§ CHECK YOUR UNDERSTANDING:
(a) In the article about the Lindeland family, what price did Lauren's Grand Champion Steer bring at the purple ribbon auction?
(b) Please extend the article about the Lindeland family, starting right after its final sentence.

START READING PASSAGE

Family tradition in the show ring for Lindelands

Lauren Lindeland (right) showing off her Grand Champion Market Beef steer at the 2008 Minnesota State Fair.

Lauren Lindeland is a part of a family tradition of showing cattle.

Decades of experience, hard work and dedication are the keys to the Lindeland family successes in the show ring over the years.

Most recently Lauren, the youngest of the five Lindeland children, showed the Grand Champion Steer at the 2008 Minnesota State Fair. The steer was sold at the purple ribbon auction for a record $14,000.

But more important than any winnings for the Lindeland family, the opportunity to show their cattle has brought them closer together as a family.

The tradition started when Lac Lindeland, Lauren’s father, was just a boy. Lac began showing his family’s Angus cattle when he was 6 or 7 years old. Lac even had his first date with his wife, Lynn, at a cattle show.

Together Lac and Lynn raised four girls and a boy near Minnesota Lake. Each became active in 4-H at an early age and began showing cattle. Their oldest daughter started showing in 1988.

“It’s a thing that we do as a family together,” Lac said. The family works together to prepare cattle for show and they attend shows as a family. They attend eight to 10 shows a year in Minnesota, Wisconsin and South Dakota. Lac said his wife, Lynn, turned those shows into family vacations as well as learning opportunities. The shows allowed for the children and the cattle to gain valuable experience to prepare them for the State Fair.

“The State Fair is the show we work up to all year,” Lauren said. “When we won Grand Champion Steer this year I thought about my dad and how bad he wanted it and how hard we had to work to get to that point.”

END READING PASSAGE
START EXCERPTED DATA

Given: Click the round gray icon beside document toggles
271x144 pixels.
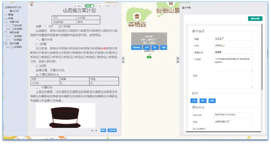Looking at the screenshot, I should 115,6.
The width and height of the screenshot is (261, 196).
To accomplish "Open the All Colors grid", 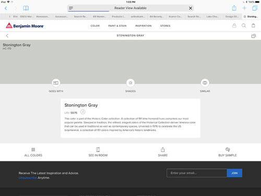I will [x=33, y=149].
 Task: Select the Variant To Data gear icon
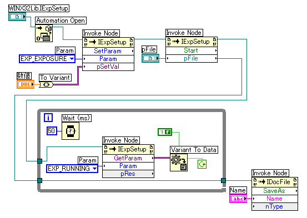tap(179, 163)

END EXCERPTED DATA

§ TASK-BY-TASK OUTPUTS:
(a) A record $14,000.

(b)
Lauren’s sister Lacey also won Grand Champion Steer at the 2001 Minnesota State Fair, a year after their mother, Lynn, passed away from cancer.

“It was really a touching moment,” Lac said of Lacey’s accomplishment. “We were all sure Mom was looking down on us.” Lynn played a big role in the showings and kept her kids motivated to do their chores for the cattle. The family continued to work hard and have dedicated years to the cattle, the competitions and to each other.

“It’s all worth it,” Lac said. “It’s a really great experience.” Preparing cattle for show is challenging, he said. There is a lot of work involved in training for the show, grooming, training the hair, feeding and exercising the cattle.

Lauren said in the summer the animal she’s working with becomes her best friend. In those months she is spending four to five hours a day with that steer, which is more time than she is able to spend with her friends.

Lauren is involved with the buying process of the cattle as well. She puts her own money into each calf. With her winnings from the 2008 Minnesota State Fair she plans to put some money toward her college education and some toward a heifer for the coming year, so she can keep and breed it after competition.

“I don’t know what my dad is going to do with himself when I’m done,” Lauren said about approaching her final year of 4-H and showing cattle. She is currently attending Minnesota State University, Mankato. She chose the school so she would be close enough to home to work with her next heifer for show.

Fortunately for Lac, the Lindeland family has another generation of showing potential. Lac has four grandchildren, one of which will show a calf this year in a novice competition. These children will also have the opportunity to develop leadership qualities, learn to work as a team and benefit from the same family bond that developed for the Lindelands while training and showing cattle.